Week 5: Storage — Set up SQLite with sqlite-vec for storing embeddings and metadata on desktop. Implement the RAM cache that loads all vectors into memory on first search. Store chat history and conversation records in SQLite alongside embeddings. On mobile, embeddings are generated on demand via the Hugging Face Inference API with no local index maintained.

Week 6: Indexing Pipeline — Add content hash detection so only changed notes are re-embedded. Implement debounced re-indexing triggered 5 seconds after a note is saved. Add background indexing on first run or new device with a progress indicator.
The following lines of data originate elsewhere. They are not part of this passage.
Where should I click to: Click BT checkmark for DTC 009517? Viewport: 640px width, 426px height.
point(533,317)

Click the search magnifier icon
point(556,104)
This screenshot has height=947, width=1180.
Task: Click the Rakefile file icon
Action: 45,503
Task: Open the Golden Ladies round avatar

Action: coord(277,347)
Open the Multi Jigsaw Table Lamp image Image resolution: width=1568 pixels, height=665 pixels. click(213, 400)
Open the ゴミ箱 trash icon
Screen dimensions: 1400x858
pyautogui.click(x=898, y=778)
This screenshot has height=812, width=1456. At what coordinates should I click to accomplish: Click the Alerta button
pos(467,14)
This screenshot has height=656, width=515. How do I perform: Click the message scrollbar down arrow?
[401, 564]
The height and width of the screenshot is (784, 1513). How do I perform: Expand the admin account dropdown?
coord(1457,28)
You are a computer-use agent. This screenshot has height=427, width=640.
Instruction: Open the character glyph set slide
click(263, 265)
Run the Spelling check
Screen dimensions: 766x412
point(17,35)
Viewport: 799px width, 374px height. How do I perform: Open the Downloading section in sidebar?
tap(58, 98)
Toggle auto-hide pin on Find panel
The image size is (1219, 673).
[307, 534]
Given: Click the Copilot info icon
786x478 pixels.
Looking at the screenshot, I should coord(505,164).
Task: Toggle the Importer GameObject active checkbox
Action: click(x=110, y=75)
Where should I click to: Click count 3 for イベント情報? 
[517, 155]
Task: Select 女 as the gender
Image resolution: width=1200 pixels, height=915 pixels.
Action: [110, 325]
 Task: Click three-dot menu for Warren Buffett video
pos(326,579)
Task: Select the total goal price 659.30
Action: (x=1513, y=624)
Week 7: Search — Implement Q8 quantization for vectors. Build brute force cosine similarity search against the RAM cache. Implement top-K heap to track only the highest scoring chunks during the scan. Add keyword search using Joplin's built-in full text search via joplin.data.get('search', {query: userQuery}). Implement Reciprocal Rank Fusion to merge vector and keyword results into one ranked list. Add result aggregation by note and metadata extraction for citations.

Week 8: Reranker and Prompt Builder — Integrate ms-marco-MiniLM-L-6-v2 via Transformers.js for reranking the merged results. Build the prompt builder that constructs the final prompt with role instruction, grounding instruction, retrieved note chunks as context and the user question. Implement token budget management — approximately 200 tokens for system prompt, 500 for conversation history, and 2000 for retrieved chunks, with lowest scoring chunks dropped first when the budget is exceeded.

Week 9: LLM Integration — Integrate OpenRouter API for cloud generation with streaming response so answers appear token by token. Integrate Ollama for fully offline generation on desktop. Add the no notes found fallback that offers the user the option to answer from general knowledge.

Week 10: Connecting UI to Backend — Connect all backend logic to the UI components. Citations become clickable with Go to note navigation. SourcesPanel populates from real search results. HistoryPanel saves and loads real conversations from SQLite. @ mention triggers real note search and focuses the conversation on the selected note. IndexStatus shows real indexing progress.

Week 11: Testing — Write unit tests for chunking, RRF merger, prompt builder and reranker. Write integration tests for the full pipeline on a small note collection. Test mobile fallback path. Test performance on collections of 100, 1000 and 5000 notes. Fix bugs discovered during testing.

Week 12: Polish and Documentation — Final bug fixes and performance improvements. Write documentation covering setup, configuration and usage. Final review and submission.

5. Deliverables

  • A fully functional Joplin plugin implementing AI chat with notes using RAG

  • Core chat interface with numbered citations and Go to note navigation

  • Offline support via Ollama with fallback to OpenRouter for cloud generation

  • @ mention support for focusing the chat on specific notes

  • Sources panel showing all notes referenced in a conversation

  • Chat history saved and accessible across sessions

  • Background indexing with progress indicator on first run and new devices

  • No notes found fallback with option to answer from general knowledge

  • Works on both desktop and mobile

  • Unit tests for core pipeline components — chunking, embedding, search and prompt builder

  • Documentation covering setup, configuration and usage

6. Availability

I am available for approximately 30 to 35 hours per week during GSoC. I am based in Nigeria (WAT, UTC+1). During weekdays I can commit more time, around 8 to 10 hours per day when possible, and around 5 hours on weekends. I have university examinations that are expected to fall sometime in June or July. I do not have the exact dates yet but I will communicate with my mentors as soon as the schedule is confirmed so we can plan around it. Outside of the exam period I have no other commitments that would affect my availability.

AI Assistance Disclosure

AI was used to improve the grammar and structure of this proposal. All ideas, design decisions, technical reasoning, and the UI wireframe were developed by me.